The Dog Scientist

I used to look at my dog and think, ‘if you were a little smarter, you could tell me what you were thinking,’

and he’d look at me like he was saying, ‘if you were a little smarter, I wouldn’t have to.’ – Fred Jungclaus

I have a natural instinct for science.  If dogs evolved from wolves, why are there still wolves?

Piles of The New Yorker magazine piled about.   Hence the term.  Skim every issue, honest, but there’s just too much.  Too much good long intelligent expensive writing to consume, so mostly I just look at the cartoons and restaurants I can’t afford and museums I’ll never visit.  Swann Galleries always something going on.  The John Helmer ad.  Mostly, I just look at the cartoons.

Crap.  Sometimes I think God is talking to me via New Yorker cartoons.  Only thing makes sense.

Unlike a few of the cartoons.  I’m not smart enough to overthink things.

Page 40, October 15th edition.  Weyant cartoon.  A couple of dogs walking along down a city sidewalk past a shoe store.  One looks like a plush pale poodle, eyes askance. The other a squarish mongrely-type, who says, “I bark and I bark but I never feel like I effect real change.” 

See page 74, same issue.  A Maddie Dai cartoon of a writer sitting at his desk, staring at his computer, coffee cup, pencil and notebook nearby.  Also nearby, a woman with hard copy and her own coffee cup.  The writer, bespectacled with a few days beard growth, appears surprised.  ”I’m starting to get worried.  How am I going to be adored, parodied, venerated, denounced, redeemed, and ultimately mythologized if I can’t get published.”

“The Notorious RBG” is killing me.  Turns a dozen (12) weeks old today.  Not hyperbole to say Ragnar’s doubled in size since we got him.  Can’t decide if he feels more like a 4H project or a science fair exhibit.  Not quite housebroken just yet.  Some of that might be my fault.  He goes to the door, I can’t see the door from where I’m sitting.

You’ll like this, where being something of a scientist comes in handy, I changed the angle of the mirrored end table next to the television so I can see not only the bottom twelve inches of the lanai door but the puppy’s back end.  He’s not yet a patient creature and I am past the days of leaping up at a moment’s notice.

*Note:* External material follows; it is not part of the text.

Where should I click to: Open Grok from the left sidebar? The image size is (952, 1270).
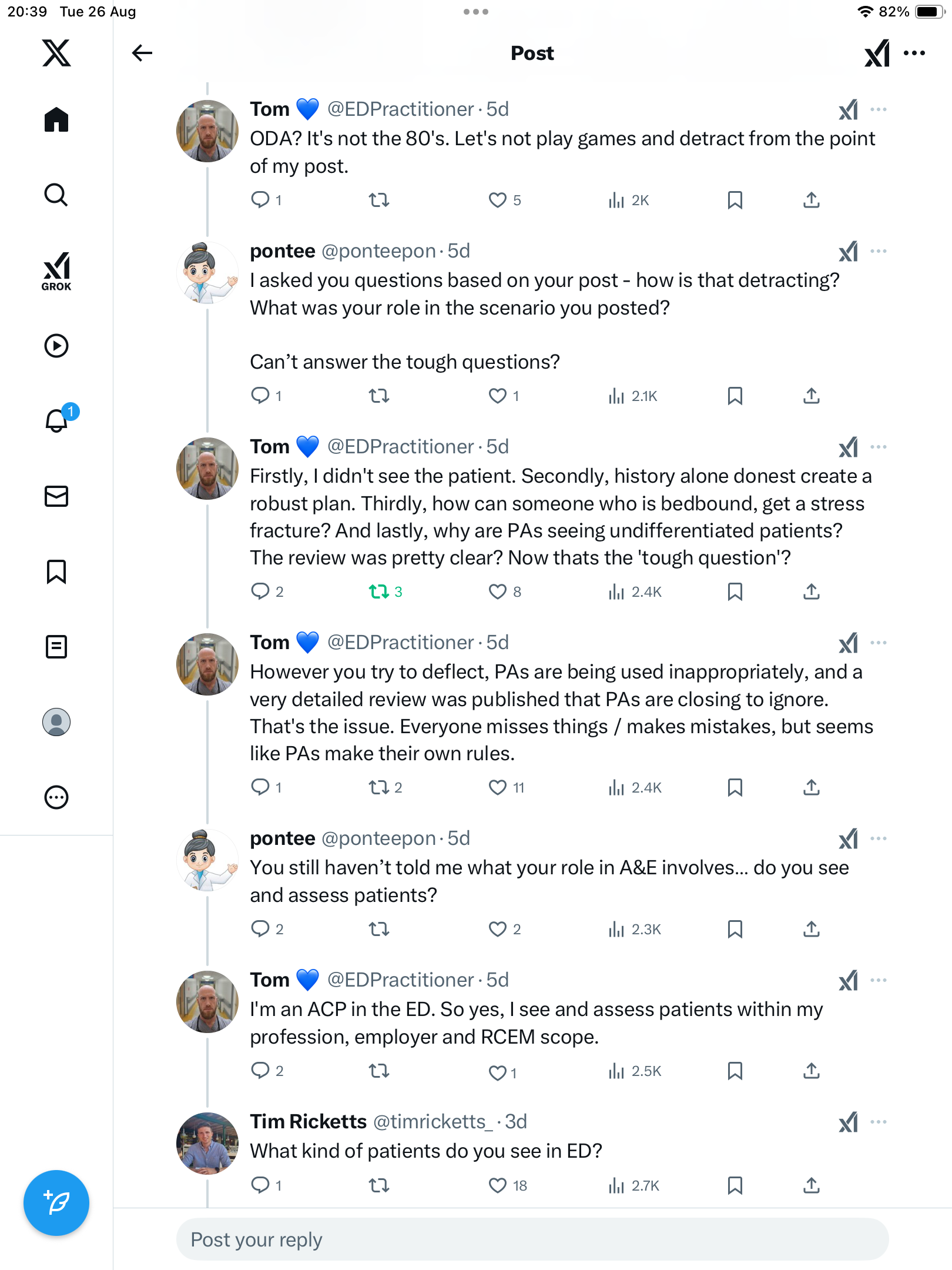click(56, 271)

Ragnar actually went to the door and rapped hard, asking for a rapid exit.  We were stunned.  So proud, until the next time I missed the signals and he hit the carpeting.  I’ll be honest, thought housebreaking a pup would be easier.  Problem turns out… climate change.  Add my name to the list of 99% of the world’s scientists who are convinced global warming is real.  Baby dog won’t even go out in this heat – I’ll just pee where it’s air-conditioned, he seems to say.  Don’t much blame him.

No end in sight.  At night I try to leave the door ajar.  Still too hot.  The puppy goes to bed at nine and the crying starts about four a.m. in the morning.  I wipe my tears and take him outdoors.  Sometimes I get back to sleep.

He’s exhausting.  And now he’s starting to hump my wife’s dog, easily three times (3x) his size.  Only twelve weeks old.  Kinda proud.

Of course, as any dog scientist will tell you, he’s only trying to exert his imagined dominance.  What boys do.

Was hoping to have him housebroken before the next New Yorker arrived.

Page 59, October 22nd.  Cheney the artist.  A beturbaned fortune teller is predicting the future.  

“I see a series of cataclysmic events that will forever alter the course of human history, and, as usual, it will be all about you.”

Not worried.  Scientifically speaking.